Non leggiamo libri, leggiamo noi stessi

Non leggiamo libri, leggiamo noi stessi

Per concessione dell’editore Mondadori, pubblichiamo una delle riflessioni di Cocteau contenute nel volume La difficoltà di essere (© 1983 Éditions du Rocher, Monaco) dal titolo «Della lettura».

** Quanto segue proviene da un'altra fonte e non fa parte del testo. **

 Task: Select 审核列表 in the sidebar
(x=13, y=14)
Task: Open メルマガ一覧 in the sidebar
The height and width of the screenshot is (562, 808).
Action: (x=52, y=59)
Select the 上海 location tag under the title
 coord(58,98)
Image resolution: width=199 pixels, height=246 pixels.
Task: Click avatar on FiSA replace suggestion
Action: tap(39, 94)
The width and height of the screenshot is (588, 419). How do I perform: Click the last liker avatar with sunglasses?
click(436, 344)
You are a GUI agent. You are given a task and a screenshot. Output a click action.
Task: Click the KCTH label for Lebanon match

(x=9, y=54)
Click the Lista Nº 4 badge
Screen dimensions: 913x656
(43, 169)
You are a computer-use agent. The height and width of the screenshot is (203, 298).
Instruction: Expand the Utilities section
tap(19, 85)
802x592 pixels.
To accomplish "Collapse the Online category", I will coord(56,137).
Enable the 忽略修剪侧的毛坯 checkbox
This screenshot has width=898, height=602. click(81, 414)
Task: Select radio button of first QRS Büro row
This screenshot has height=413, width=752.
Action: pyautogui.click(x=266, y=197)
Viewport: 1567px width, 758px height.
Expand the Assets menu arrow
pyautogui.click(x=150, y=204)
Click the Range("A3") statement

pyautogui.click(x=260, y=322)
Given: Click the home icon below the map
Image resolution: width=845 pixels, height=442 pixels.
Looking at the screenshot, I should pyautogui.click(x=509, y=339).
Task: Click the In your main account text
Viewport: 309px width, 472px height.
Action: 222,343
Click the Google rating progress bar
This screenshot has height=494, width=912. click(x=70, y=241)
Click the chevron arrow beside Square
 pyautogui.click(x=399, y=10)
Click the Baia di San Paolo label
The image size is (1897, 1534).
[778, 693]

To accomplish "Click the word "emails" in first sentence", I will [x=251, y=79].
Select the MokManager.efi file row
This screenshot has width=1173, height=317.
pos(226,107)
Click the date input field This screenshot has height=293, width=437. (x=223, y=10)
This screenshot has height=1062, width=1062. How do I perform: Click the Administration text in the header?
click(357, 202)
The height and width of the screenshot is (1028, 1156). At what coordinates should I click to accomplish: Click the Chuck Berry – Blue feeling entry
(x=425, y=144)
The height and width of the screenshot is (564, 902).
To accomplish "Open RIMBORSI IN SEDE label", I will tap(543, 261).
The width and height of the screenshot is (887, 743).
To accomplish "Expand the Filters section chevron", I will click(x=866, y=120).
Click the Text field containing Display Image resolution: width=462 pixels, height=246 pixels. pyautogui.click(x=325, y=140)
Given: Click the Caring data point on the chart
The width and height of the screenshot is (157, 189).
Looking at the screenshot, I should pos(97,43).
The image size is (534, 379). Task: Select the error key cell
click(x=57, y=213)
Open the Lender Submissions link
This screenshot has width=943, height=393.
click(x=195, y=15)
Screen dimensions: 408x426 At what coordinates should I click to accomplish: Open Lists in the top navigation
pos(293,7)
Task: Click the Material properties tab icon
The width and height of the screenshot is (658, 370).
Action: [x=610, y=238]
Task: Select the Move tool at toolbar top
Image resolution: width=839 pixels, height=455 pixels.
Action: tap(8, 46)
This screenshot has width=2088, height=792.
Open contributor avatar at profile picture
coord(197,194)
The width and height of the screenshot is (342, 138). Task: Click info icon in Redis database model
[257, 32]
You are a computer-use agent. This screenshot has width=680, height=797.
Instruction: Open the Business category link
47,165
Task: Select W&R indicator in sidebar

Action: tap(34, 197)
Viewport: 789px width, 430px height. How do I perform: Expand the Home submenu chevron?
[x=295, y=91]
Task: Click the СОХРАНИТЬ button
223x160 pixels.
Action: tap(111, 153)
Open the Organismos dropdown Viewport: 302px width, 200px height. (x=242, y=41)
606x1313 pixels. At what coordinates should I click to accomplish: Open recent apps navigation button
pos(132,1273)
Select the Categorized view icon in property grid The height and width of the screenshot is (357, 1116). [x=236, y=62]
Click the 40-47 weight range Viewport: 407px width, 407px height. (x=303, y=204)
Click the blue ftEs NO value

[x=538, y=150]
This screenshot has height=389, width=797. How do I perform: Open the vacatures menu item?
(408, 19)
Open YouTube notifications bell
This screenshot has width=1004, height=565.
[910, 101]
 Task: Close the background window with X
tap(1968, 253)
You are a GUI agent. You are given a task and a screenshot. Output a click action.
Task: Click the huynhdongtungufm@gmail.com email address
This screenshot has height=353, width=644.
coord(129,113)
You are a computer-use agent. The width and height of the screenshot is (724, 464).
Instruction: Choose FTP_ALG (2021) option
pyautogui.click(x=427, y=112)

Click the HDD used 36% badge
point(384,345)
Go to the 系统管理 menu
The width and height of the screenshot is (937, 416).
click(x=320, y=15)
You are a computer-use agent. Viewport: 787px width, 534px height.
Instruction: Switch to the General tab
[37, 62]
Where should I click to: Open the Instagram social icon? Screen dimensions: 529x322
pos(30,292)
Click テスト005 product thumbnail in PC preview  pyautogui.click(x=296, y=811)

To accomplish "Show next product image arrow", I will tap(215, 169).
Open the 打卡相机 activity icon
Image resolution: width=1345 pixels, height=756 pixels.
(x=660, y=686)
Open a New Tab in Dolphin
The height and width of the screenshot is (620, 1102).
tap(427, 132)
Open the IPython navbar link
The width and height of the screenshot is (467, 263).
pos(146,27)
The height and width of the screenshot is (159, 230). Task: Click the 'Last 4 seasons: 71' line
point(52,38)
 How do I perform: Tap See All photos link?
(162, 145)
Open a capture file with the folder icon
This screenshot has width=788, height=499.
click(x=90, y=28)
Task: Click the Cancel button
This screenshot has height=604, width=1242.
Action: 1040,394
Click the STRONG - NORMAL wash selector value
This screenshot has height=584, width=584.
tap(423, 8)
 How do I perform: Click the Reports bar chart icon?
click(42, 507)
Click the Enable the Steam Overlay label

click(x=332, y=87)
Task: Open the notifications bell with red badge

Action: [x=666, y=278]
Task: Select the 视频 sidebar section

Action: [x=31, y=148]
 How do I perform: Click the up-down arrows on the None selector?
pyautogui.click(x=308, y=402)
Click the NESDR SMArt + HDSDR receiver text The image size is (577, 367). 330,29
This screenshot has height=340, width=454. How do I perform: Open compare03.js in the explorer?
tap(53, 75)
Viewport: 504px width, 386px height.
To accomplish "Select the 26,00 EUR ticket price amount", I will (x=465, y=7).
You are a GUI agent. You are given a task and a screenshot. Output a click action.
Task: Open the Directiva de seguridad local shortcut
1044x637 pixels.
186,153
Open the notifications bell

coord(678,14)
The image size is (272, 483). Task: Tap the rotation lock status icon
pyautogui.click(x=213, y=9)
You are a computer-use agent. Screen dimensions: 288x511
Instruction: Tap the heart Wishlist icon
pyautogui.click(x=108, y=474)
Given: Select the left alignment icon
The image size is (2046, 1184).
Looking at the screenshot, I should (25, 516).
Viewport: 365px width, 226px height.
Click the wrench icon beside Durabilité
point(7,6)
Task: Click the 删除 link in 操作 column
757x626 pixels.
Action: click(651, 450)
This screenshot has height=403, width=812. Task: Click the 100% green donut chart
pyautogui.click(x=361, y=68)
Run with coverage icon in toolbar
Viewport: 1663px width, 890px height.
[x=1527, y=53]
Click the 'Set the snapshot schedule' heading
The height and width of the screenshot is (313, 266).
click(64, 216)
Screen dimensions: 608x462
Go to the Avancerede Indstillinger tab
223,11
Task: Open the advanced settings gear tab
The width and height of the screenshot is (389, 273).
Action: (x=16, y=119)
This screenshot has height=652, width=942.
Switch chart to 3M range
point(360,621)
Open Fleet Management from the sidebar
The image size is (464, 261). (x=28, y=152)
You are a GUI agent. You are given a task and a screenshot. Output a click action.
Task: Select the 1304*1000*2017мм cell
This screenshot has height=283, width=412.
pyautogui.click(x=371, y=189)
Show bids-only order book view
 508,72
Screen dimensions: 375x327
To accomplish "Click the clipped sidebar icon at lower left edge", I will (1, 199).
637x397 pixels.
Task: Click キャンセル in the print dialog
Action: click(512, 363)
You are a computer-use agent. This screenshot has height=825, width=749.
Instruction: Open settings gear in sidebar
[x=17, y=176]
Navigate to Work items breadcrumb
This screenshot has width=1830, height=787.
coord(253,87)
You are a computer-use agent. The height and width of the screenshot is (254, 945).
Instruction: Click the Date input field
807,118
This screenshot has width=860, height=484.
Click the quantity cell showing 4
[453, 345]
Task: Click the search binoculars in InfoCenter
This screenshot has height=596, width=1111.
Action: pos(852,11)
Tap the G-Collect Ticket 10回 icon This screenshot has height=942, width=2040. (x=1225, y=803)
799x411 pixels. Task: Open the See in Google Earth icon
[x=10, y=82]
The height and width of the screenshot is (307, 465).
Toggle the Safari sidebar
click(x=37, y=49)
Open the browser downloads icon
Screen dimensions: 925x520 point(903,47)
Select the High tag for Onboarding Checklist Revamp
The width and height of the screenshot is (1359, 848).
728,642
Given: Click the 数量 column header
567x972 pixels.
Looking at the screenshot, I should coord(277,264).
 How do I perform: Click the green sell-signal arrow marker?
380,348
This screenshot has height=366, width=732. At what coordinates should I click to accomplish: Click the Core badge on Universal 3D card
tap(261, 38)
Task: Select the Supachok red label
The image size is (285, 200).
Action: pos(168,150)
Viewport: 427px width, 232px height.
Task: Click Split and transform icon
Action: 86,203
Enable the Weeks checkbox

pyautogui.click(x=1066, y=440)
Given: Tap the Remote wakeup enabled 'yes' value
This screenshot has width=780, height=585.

Non so né leggere né scrivere. E quando il foglio del censimento me lo chiede avrei voglia di rispondere davvero di no.
Chi sa scrivere? Vuol dire combattere con l’inchiostro per cercare di farsi capire.
O si cura troppo il proprio lavoro oppure non lo si cura abbastanza. Raramente si trova la via di mezzo che zoppichi con grazia. Leggere è un’altra cosa. Io leggo. Credo di leggere. Ogni volta che rileggo, mi accorgo che non ho letto. È il guaio di una lettera. Ci troviamo quello che cerchiamo. Ci accontentiamo. La mettiamo via. Se la ritroviamo, nel rileggerla ne leggiamo un’altra che non avevamo letto.
I libri ci giocano lo stesso scherzo. Se non corrispondono al nostro umore attuale non li troviamo buoni. Se ci disturbano ne facciamo la critica e questa critica vi si sovrappone, ci impedisce di leggerli lealmente.
Quello che il lettore vuole, è leggersi. E leggendo quello che approva, pensa che potrebbe averlo scritto lui. Può anche avercela con il libro per aver preso il suo posto, per aver detto quello che lui non ha saputo dire, e che, a suo parere, saprebbe dire meglio lui.
Più un libro è importante per noi, peggio lo leggiamo. La nostra essenza vi si insinua e lo pensa a nostro uso. È per questo che se voglio leggere e convincermi che so leggere, leggo dei libri in cui la mia essenza non penetri. Nelle case di cura in cui ho passato dei lunghi periodi, leggevo quello che mi portava l’infermiere o quello che mi capitava per caso. Erano libri di Paul Féval, di Maurice Leblanc, di Xavier Leroux, ed innumerevoli libri d’avventura o gialli che facevano di me un lettore attento e modesto. Rocambole, Lecoq, Il delitto d’Orcival, Fantómas, Chér-Bibi, pur dicendomi: «Tu sai leggere», parlavano troppo la mia lingua perché io non ne facessi, a mia insaputa, una preda, perché il mio spirito non li deformasse a misura del suo corpo. Questo è così vero che, ad esempio, sentirete molte volte questa frase detta da un tubercolotico: parlando del libro di Thomas Mann La montagna incantata: «È un libro che non si può capire, se non si è stati tubercolotici».
Ora Thomas Mann l’ha scritto senza esserlo - e proprio per far capire la tubercolosi a quelli che non la conoscono.
Siamo tutti malati; e non sappiamo leggere altro che i libri che trattano della nostra malattia. È il successo dei libri che trattano dell’amore, poiché ognuno crede di essere il solo a provarlo. Pensa: «Questo libro è indirizzato a me. Che posson capirne gli altri?». «Come è bello questo libro» dice alla persona che amano, da cui si credono amati e a cui si affrettano a farlo leggere. Ma quella persona lo dice perché ama un altro.
C’è da chiedersi se il ruolo dei libri, che parlano tutti per convincere, non sia quello di ascoltare e di aderire all’opinione degli altri. In Balzac il lettore trova il suo pane: «È mio zio» si dice «è mia zia, è mio nonno, è la signora x..., è la città dove sono nato». Ma di Dostoevskij, che cosa si dice il lettore? «È la mia febbre e la mia violenza, che neanche sospetta chi mi sta intorno».


E il lettore crede di leggere. Il vetro senza metallo simula per lui uno specchio fedele. Riconosce la scena che si svolge dietro. Come somiglia a quello che lui pensa! Come ne riflette l’immagine! Come collaborano lui e lei. Come riflettono bene.